Text provided -

In our study, PD-L1 immunoreactivity showed no significant variation among different classes. We did not observe any trend or statistical significance in PD-L1 expression between the V600E and non-V600E subgroups; high PD-L1 expression was present in 42.9% of V600E cases and in 37.5% of non-V600E cases (p = 0.81). Perrone et al. found no statistical significance but described a trend towards increased PD-L1 expression in the non-V600E population [31]. They reported high PD-L1 expression in 30% of V600E cases and 47% of non-V600E cases. Dudnik et al. reported a slight association between non-V600E cases and elevated PD-L1 expression (42% in V600E and 50% in non-V600E), even though the values were close to significance (p = 0.051) [38]. In contrast, Gibson et al. observed higher PD-L1 expression in V600E (60% of cases) than in non-V600E (39% of cases), but again with no statistical significance (p = 0.27) [39]. Independently from PD-L1 expression, recent reports have underlined the important use of immune checkpoint inhibitors in BRAF-mutated NCSLCs, with a limited distinction between V600E and non-V600E [40].

The limitations of this study may be related to the fact that the samples were collected from four different centers using different pre-analytical procedures. However, a centralized molecular laboratory carried out all analyses in this study. Another critical point may be related to the subdivisions of BRAF mutations, which were classified as V600E or non-V600E. A more precise classification subdivides BRAF mutations into three classes [17], with V600 in class 1 and non-V600 in classes 2 and 3. We did not use this more complex classification, even though it is more precise, because we wanted to analyze the impact of V600E on prognosis considering its important role in therapeutic decisions. Finally, the evaluation of PFS may be limited by the fact that when data on progression were lacking, we used the date of death instead of the date of progression. However, most significant analyses were also confirmed for OS, which also plays a more important role than PFS in prognosis evaluation.

Try it -
In the study excerpt above on BRAF-mutated lung cancer, what percentage of V600E cases showed high PD-L1 expression?

Provided data -

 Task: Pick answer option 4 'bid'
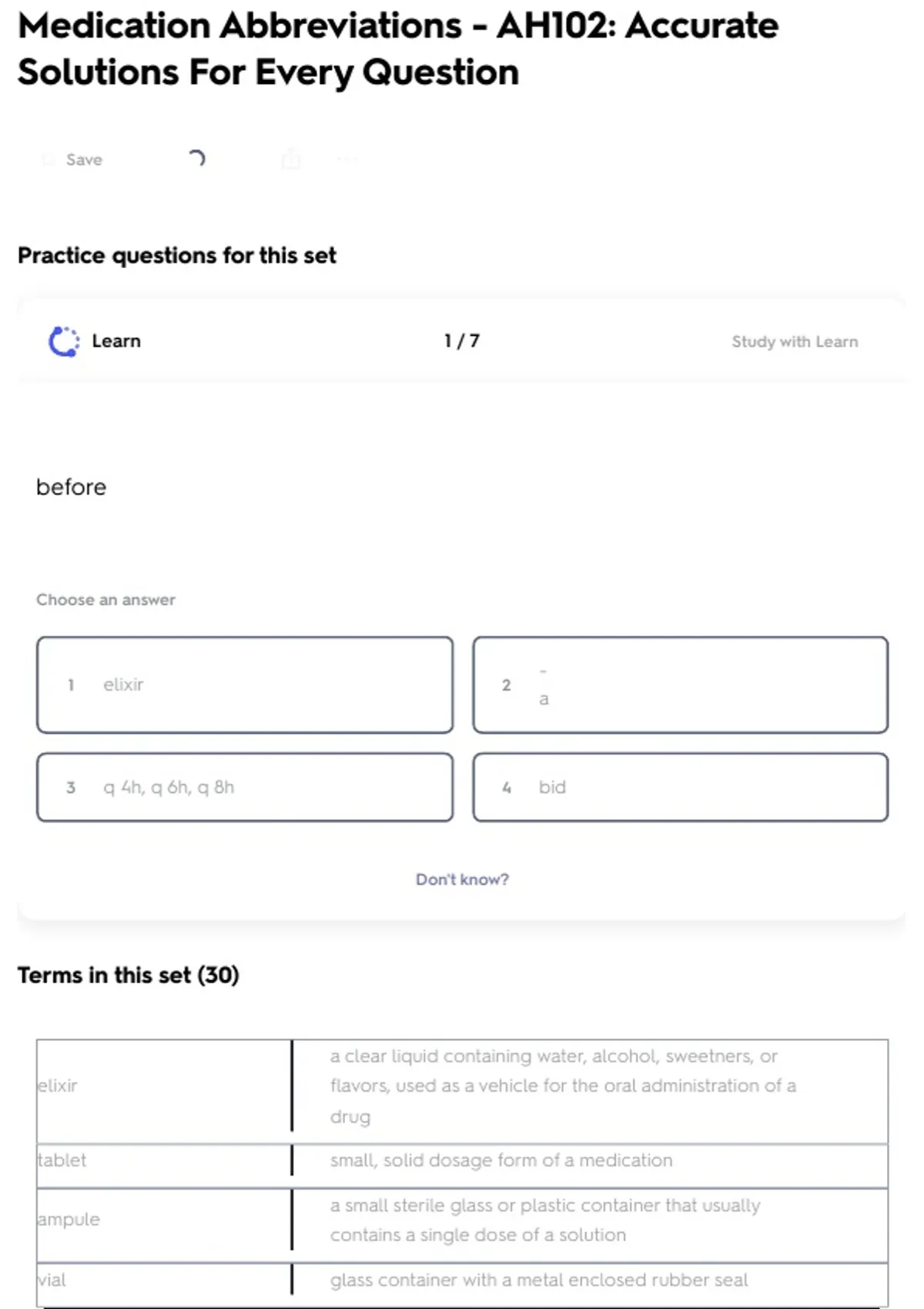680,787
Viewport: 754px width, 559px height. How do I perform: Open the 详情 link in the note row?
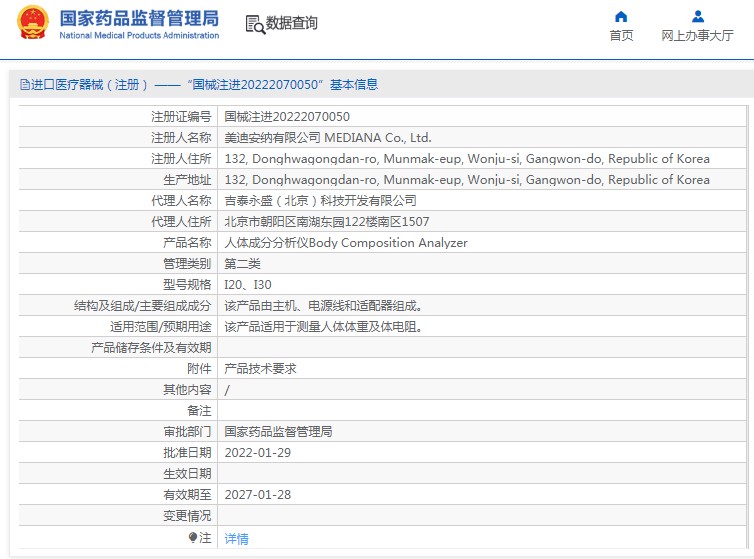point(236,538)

Solved exercise -
42.9%